Exercise details ::
Print exactly the lines that run from the opening line of the material through the line with "Next (979, 1928)", and nothing else, leaving out pictures.

Exercise materials ::
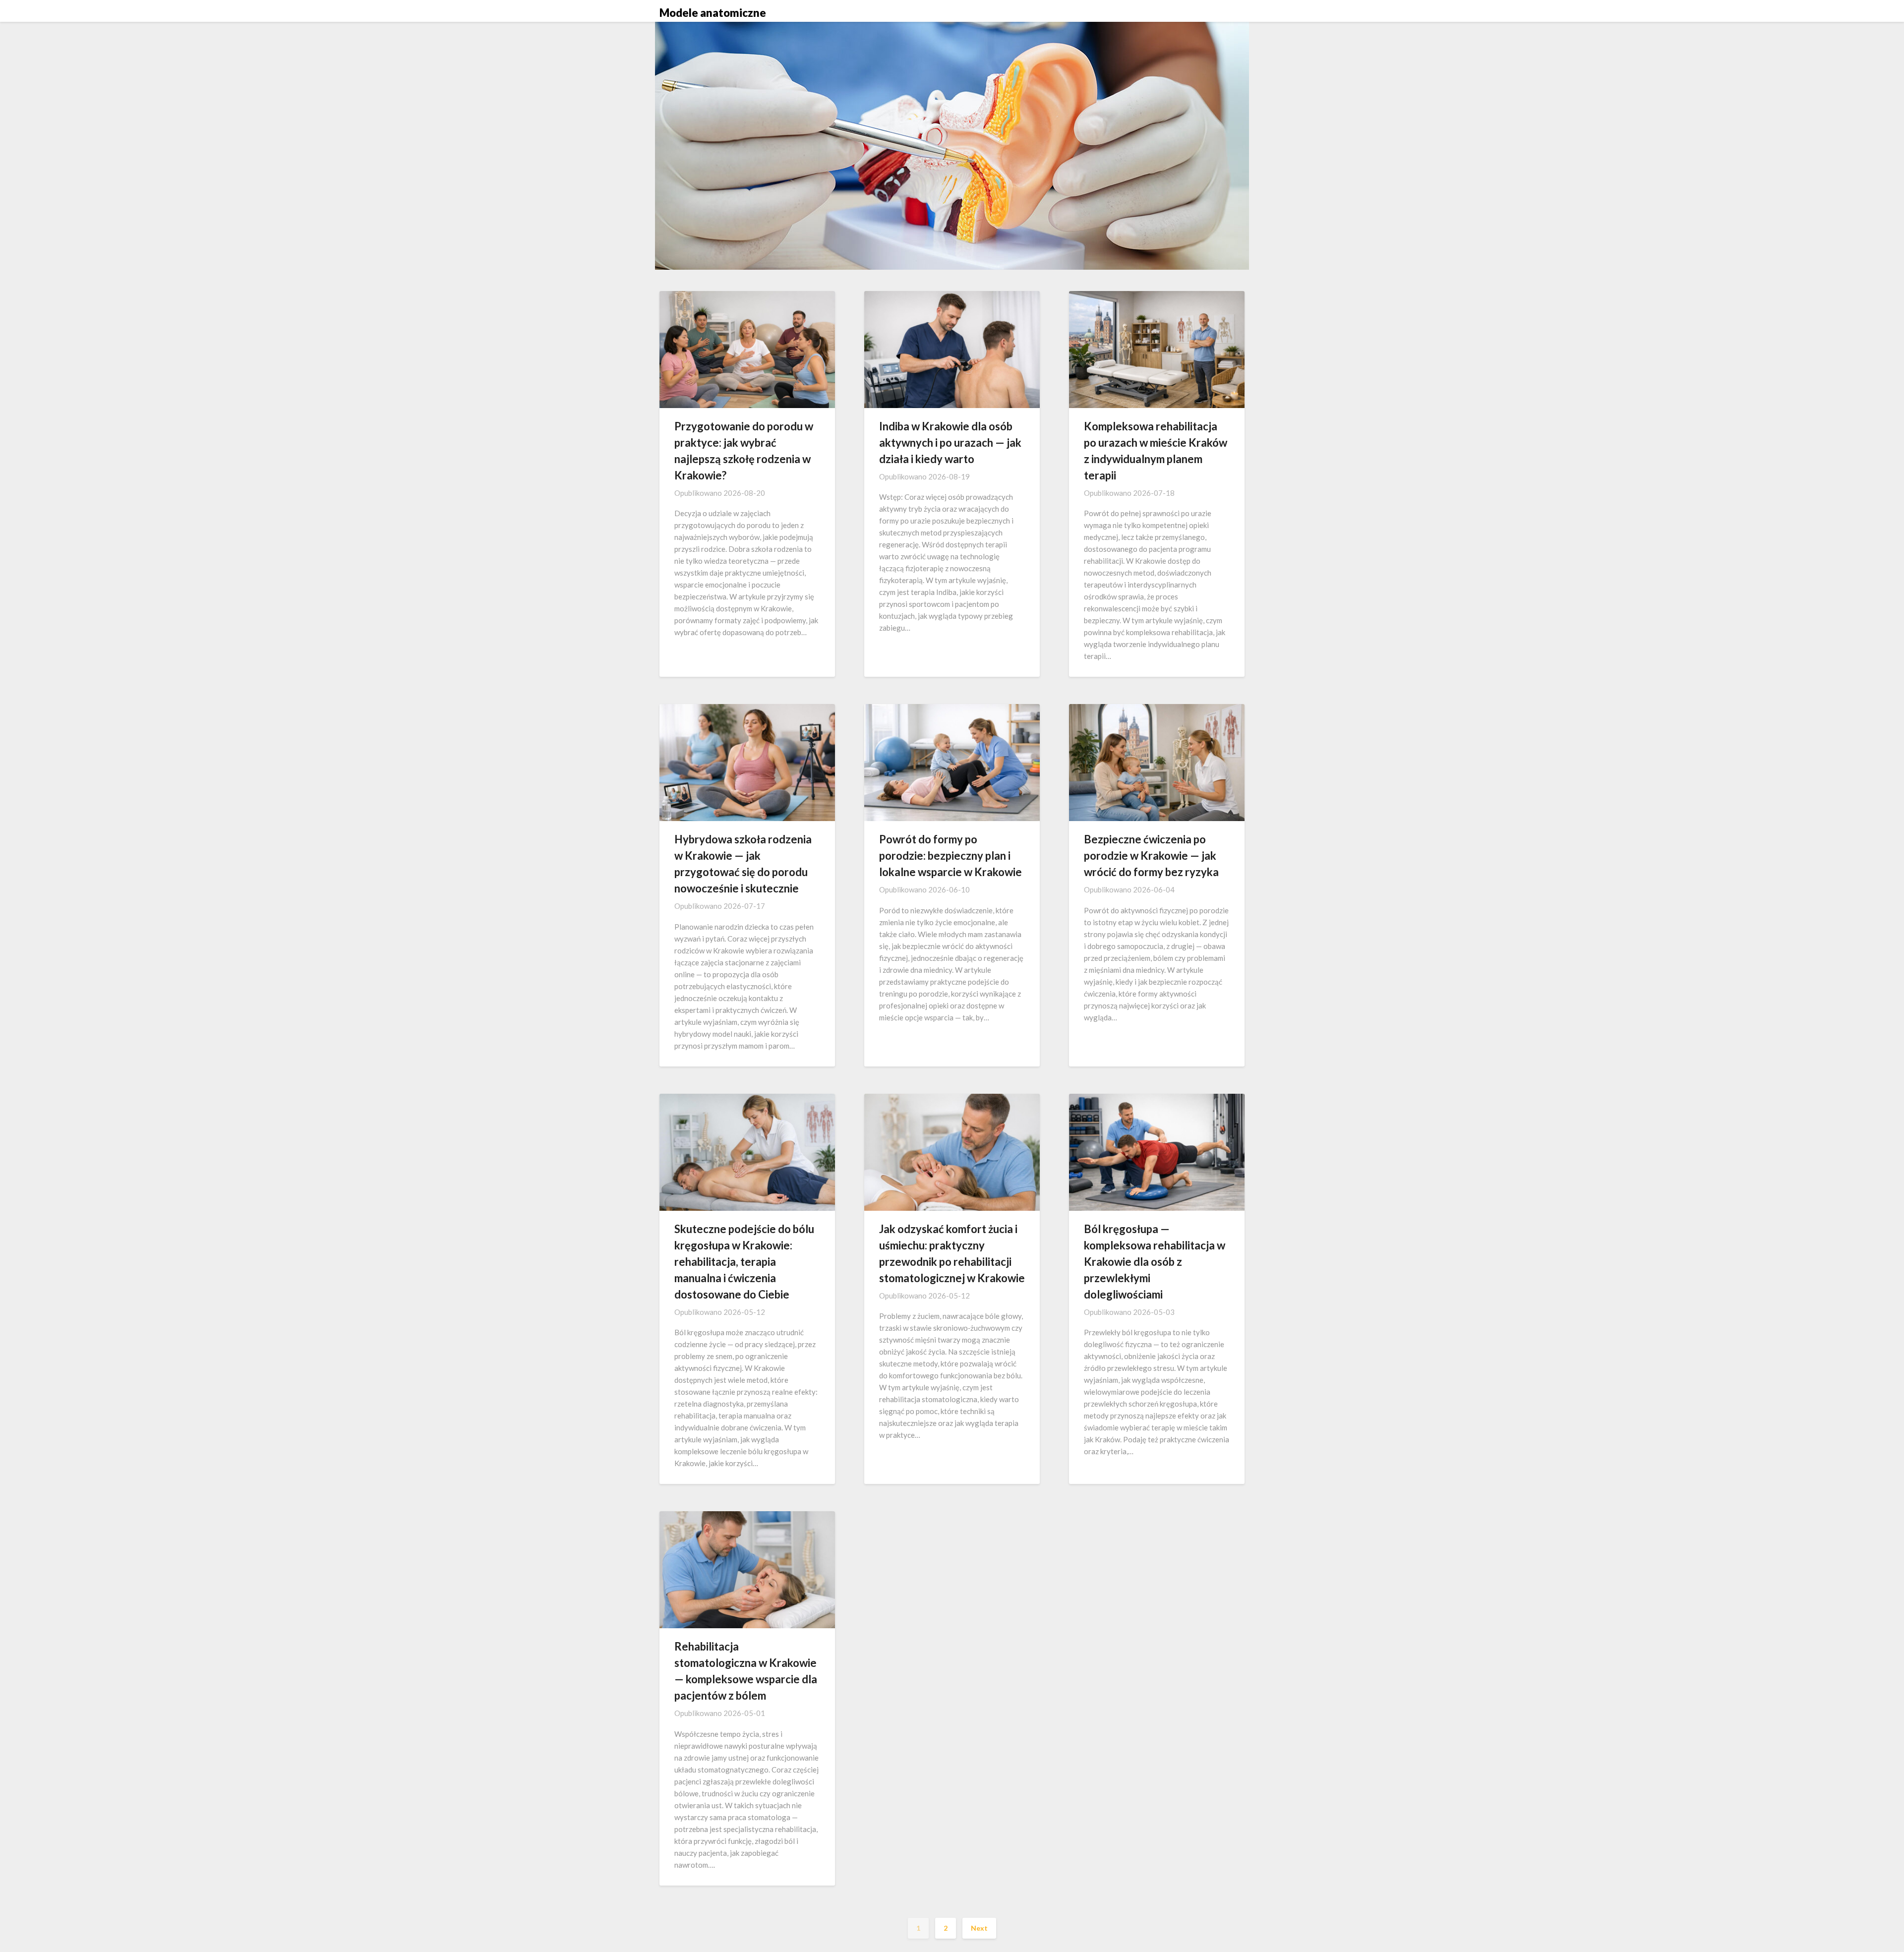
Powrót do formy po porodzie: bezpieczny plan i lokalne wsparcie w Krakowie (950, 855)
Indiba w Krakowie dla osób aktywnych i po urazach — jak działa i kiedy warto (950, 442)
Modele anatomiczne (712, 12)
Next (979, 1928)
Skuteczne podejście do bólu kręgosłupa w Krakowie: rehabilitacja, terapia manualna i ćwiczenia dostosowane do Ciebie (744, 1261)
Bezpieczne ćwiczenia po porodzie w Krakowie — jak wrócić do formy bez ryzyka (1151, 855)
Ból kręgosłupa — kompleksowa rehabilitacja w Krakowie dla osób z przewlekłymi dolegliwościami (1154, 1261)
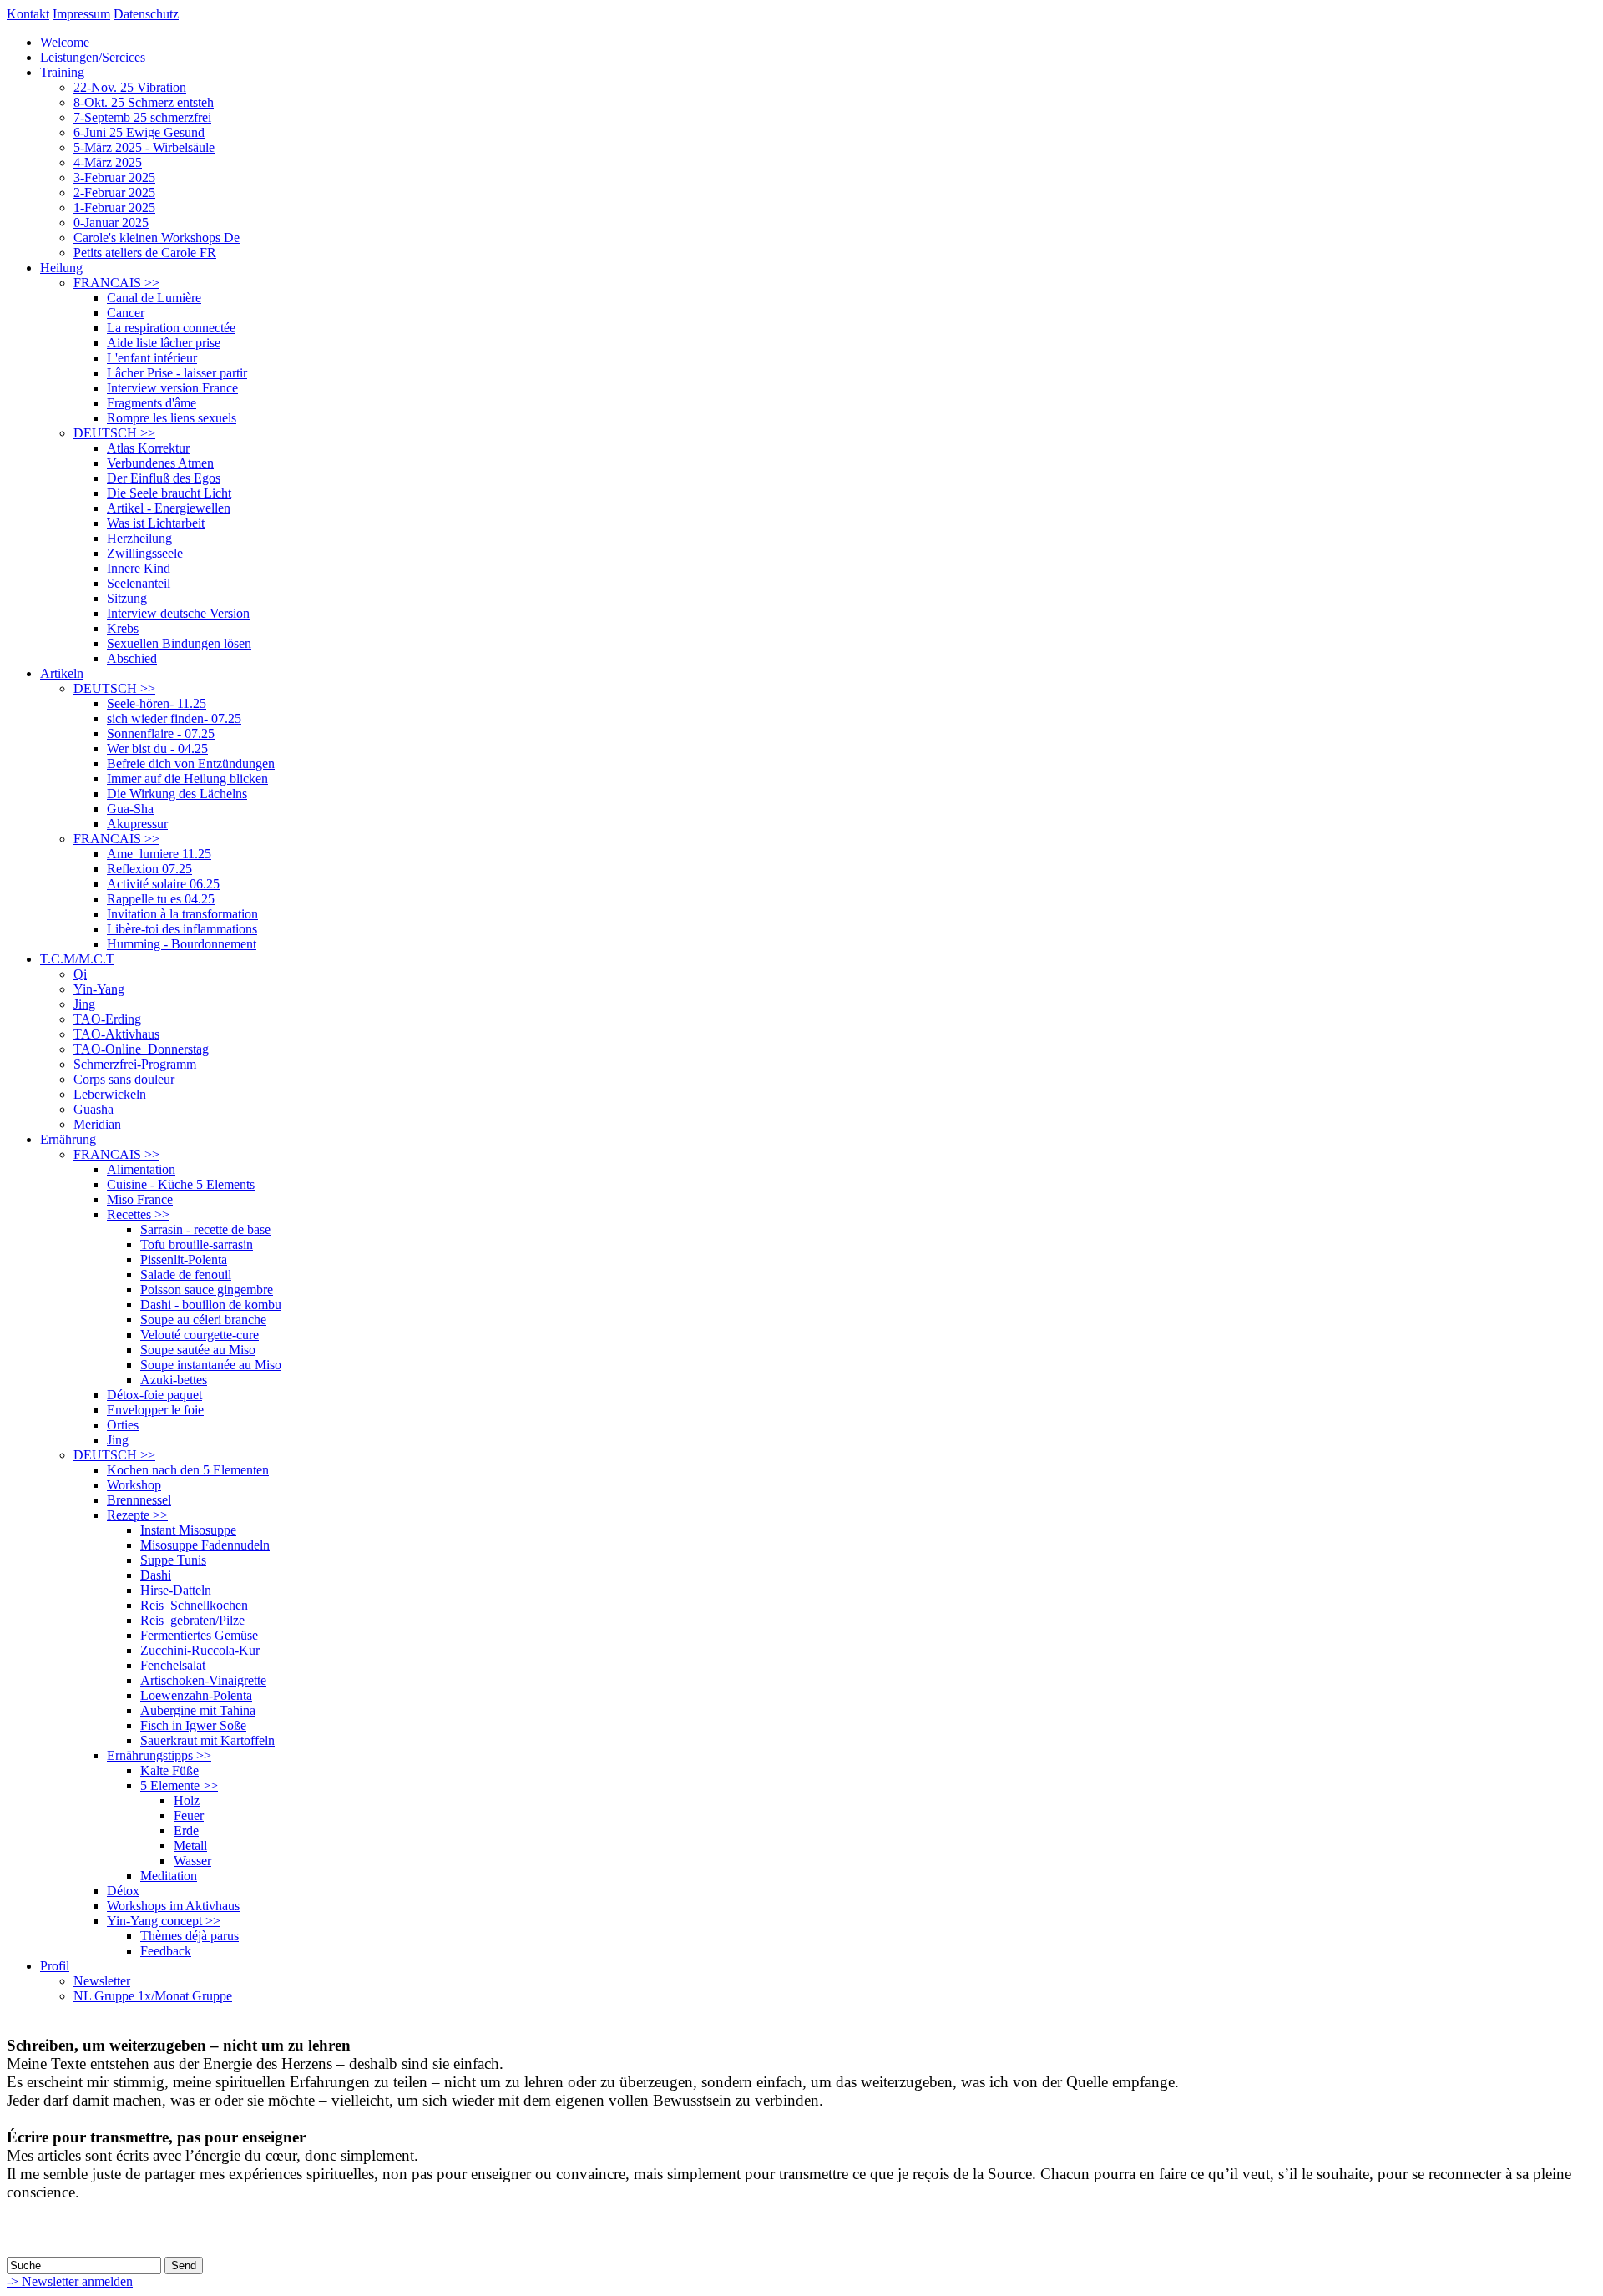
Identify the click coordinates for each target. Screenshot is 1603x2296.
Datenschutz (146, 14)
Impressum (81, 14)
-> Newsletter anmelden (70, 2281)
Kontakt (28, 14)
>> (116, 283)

Result for this exercise ::
Powrót do formy po porodzie: bezpieczny plan i lokalne wsparcie w Krakowie (950, 855)
Indiba w Krakowie dla osób aktywnych i po urazach — jak działa i kiedy warto (950, 442)
Modele anatomiczne (712, 12)
Next (979, 1928)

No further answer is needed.